GIVEN INSTRUCTION
Reproduce every one of the records below word for word, leaving out the pictures.

INPUT
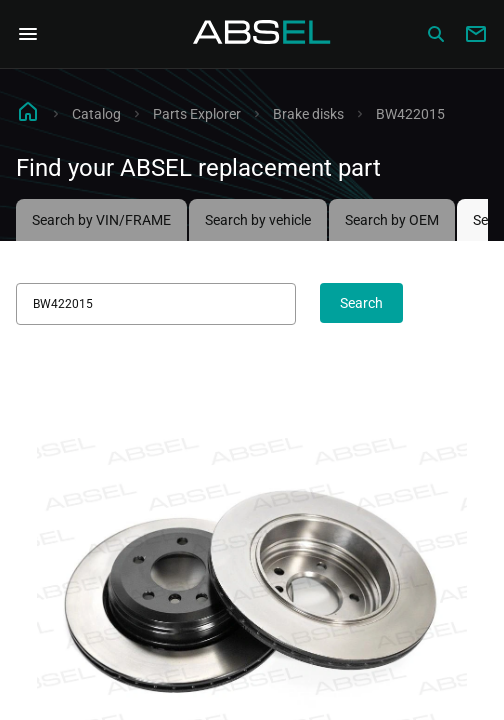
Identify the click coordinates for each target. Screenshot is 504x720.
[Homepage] (262, 34)
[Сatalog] (436, 34)
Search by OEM (392, 220)
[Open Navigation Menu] (28, 34)
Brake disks (308, 114)
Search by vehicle (258, 220)
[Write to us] (476, 34)
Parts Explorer (197, 114)
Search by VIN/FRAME (101, 220)
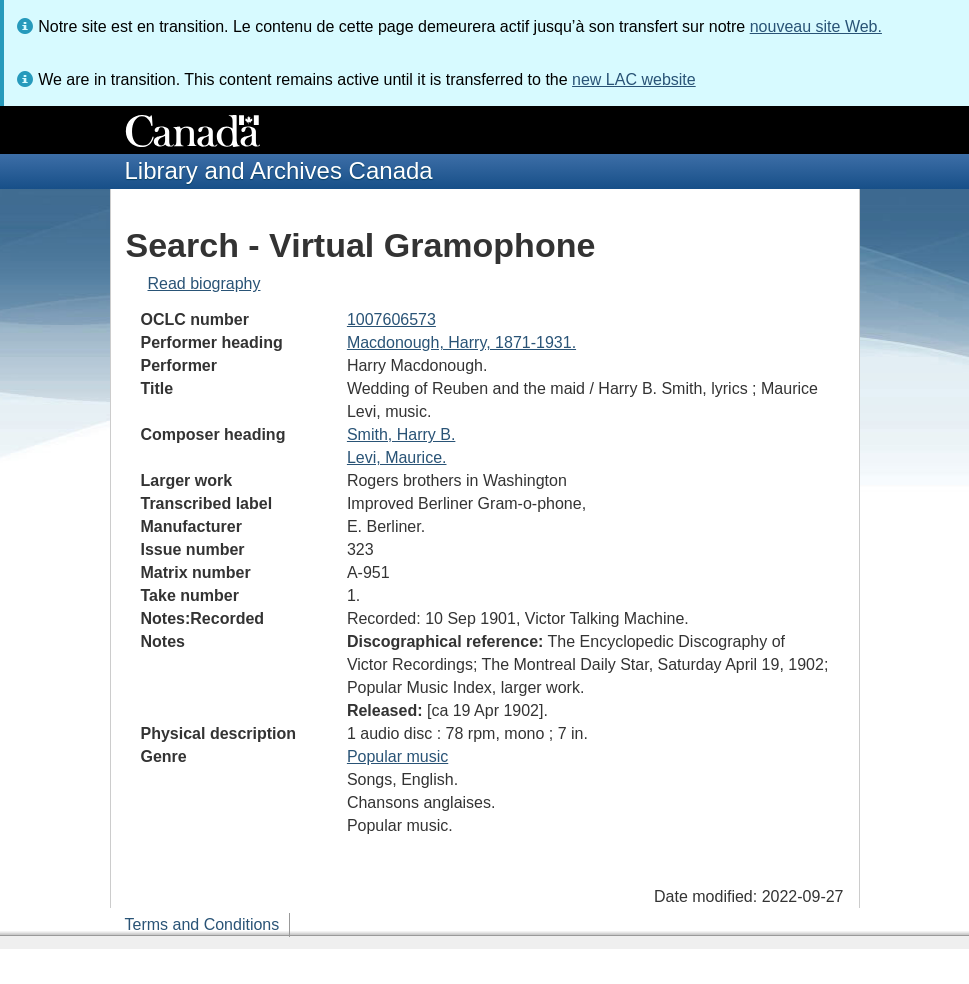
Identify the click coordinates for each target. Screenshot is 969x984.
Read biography (204, 283)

EXPECTED OUTPUT
Identify the click coordinates for each target. Screenshot is 504x720.
[Homepage] (262, 34)
[Сatalog] (436, 34)
Search by OEM (392, 220)
[Open Navigation Menu] (28, 34)
Brake disks (308, 114)
Search by vehicle (258, 220)
[Write to us] (476, 34)
Parts Explorer (197, 114)
Search by VIN/FRAME (101, 220)
Identify the click coordinates for each target. Screenshot is 969x984.
Read biography (204, 283)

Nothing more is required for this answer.